On November 4th, the Franklin Institute debuted Wondrous Space. This is an $8.5 million permanent exhibit that delves into those mysterious light-swallowing phenomena as well as into spacecraft and space exploration, the two other subjects that kept coming up in the Institute’s research.

Visitors will also get to experience an upgraded planetarium and observatory. (No, there won’t be a screening of 2001: A Space Odyssey in the museum’s once-state-of-the-art IMAX theater, which became less state-of-the-art and somewhat run-down over the years. Newsflash: That theater is no more.)

Franklin Institute Wondrous Space

Wondrous Space at the Franklin Institute / Photograph courtesy of the Franklin Institute

Wondrous Space is the first of seven new core exhibits that the Institute intends to unveil as part of its overhaul on the occasion of its 200th anniversary, which comes in February. Next year will also see the debut of a new permanent exhibit about the human body.

Franklin Institute Wondrous Space

Full-body interactives at the Franklin Institute’s Wondrous Space exhibit / Photograph by Laura Swartz

“Yes, people want to know about what’s ‘out there,’” says Larry Dubinski, the museum’s president and CEO. “But what’s also clear is that they want to know about themselves.” That’s where the human body exhibit comes in. The 8,000-square-foot exhibit will surround the beloved giant heart, which, Dubinski smartly promises, isn’t going anywhere. (Can you imagine the letters and protests if he sent the heart to the scrapyard?!)

Franklin Institute heart

Giant heart at the Franklin Institute / Photograph courtesy of the Franklin Institute

The as-yet-unspecified additional exhibits are under development for the years to follow, though more is planned for 2024. A two-story gallery will display various items from the museum’s vast collection of artifacts on a rotating basis, including pieces from its peerless Wright Brothers archive, Ben Franklin’s glass armonica, and an early light bulb from the workshop of Thomas Edison, plus lots of random bits and notable miscellany.

The museum isn’t just changing what it displays; it’s also changing how it displays things. “One thing the kids pressed us on is that they don’t want to read as much,” Bysshe says.
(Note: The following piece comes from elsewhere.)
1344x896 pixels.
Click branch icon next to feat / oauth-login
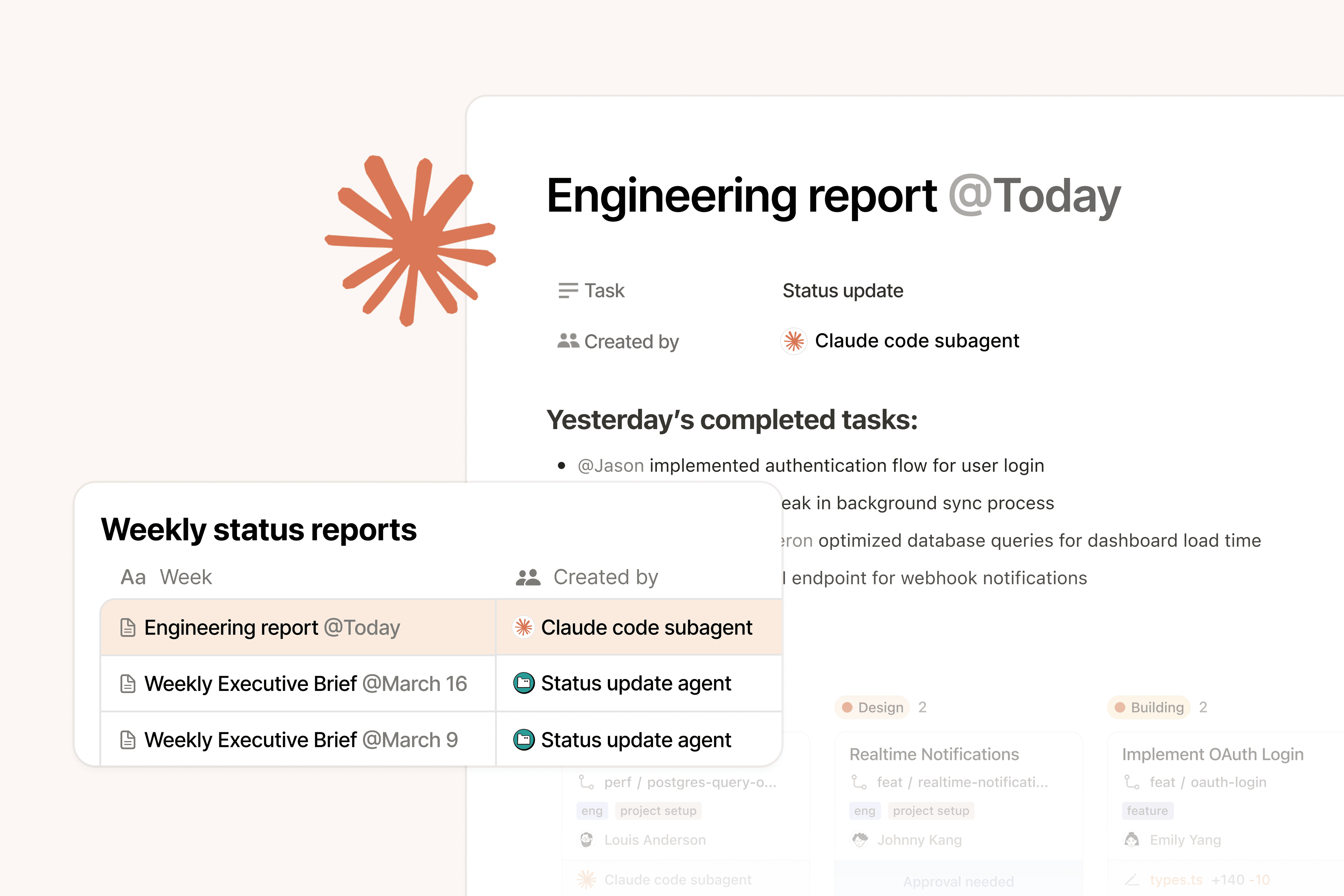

Franklin Institute Wondrous Space

Activities like designing a rocket and programming a rover are placed amongst space-travel artifacts at the Franklin Institute’s new Wondrous Space exhibit. / Photograph courtesy of the Franklin Institute

Museums like the Franklin Institute are known for their placards filled with paragraphs for each individual item in an exhibit. But in the short-attention-spanned 21st century, nobody is reading all of that. So the museum is designing its new and future exhibits with that in mind, incorporating audio, video, and other technology to make the storytelling more consumable and those exhibits more adaptable in a year or three or 10, as new technology becomes available, adaptability being something that has greatly hindered it in the past. For a museum all about science and innovation, the Institute sometimes seemed rather stuck in its ways.

“We’re reimagining everything,” insists Dubinski. “We’re taking imagination and immersion and impact to a new level. And we’re meeting people where they are.”

 

Published as “Yes, the Big Heart Stays” in the November 2023 issue of Philadelphia magazine.